[Dataset entries]
======

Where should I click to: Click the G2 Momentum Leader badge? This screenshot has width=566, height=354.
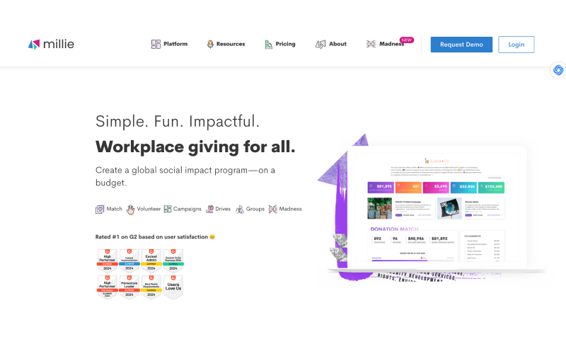tap(129, 286)
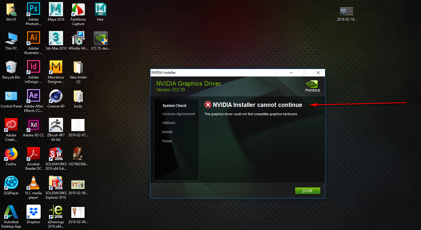
Task: Click the 3ds Max 2018 icon
Action: click(56, 41)
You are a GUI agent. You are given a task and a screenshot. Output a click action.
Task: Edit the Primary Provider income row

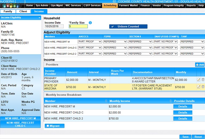pos(198,80)
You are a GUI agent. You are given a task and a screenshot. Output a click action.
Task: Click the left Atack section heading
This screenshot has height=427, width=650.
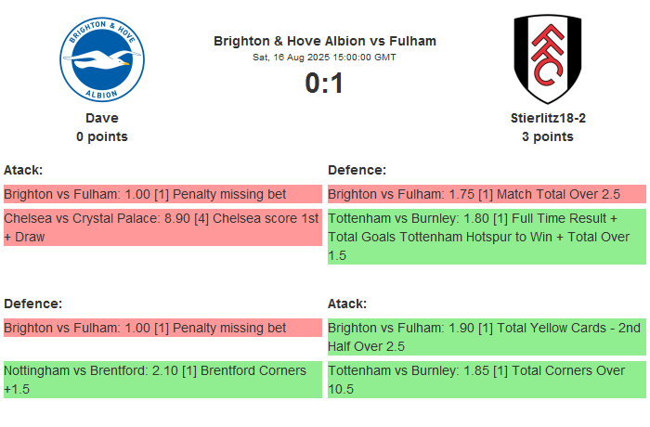[23, 170]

======

*PROBLEM DETAILS*.
No pictures belong in the copy: reproduce exactly the lines above from the one that contains "Task: Click the left Atack section heading" through the last line of the entries.

*SOLUTION*.
Task: Click the left Atack section heading
This screenshot has height=427, width=650.
[23, 170]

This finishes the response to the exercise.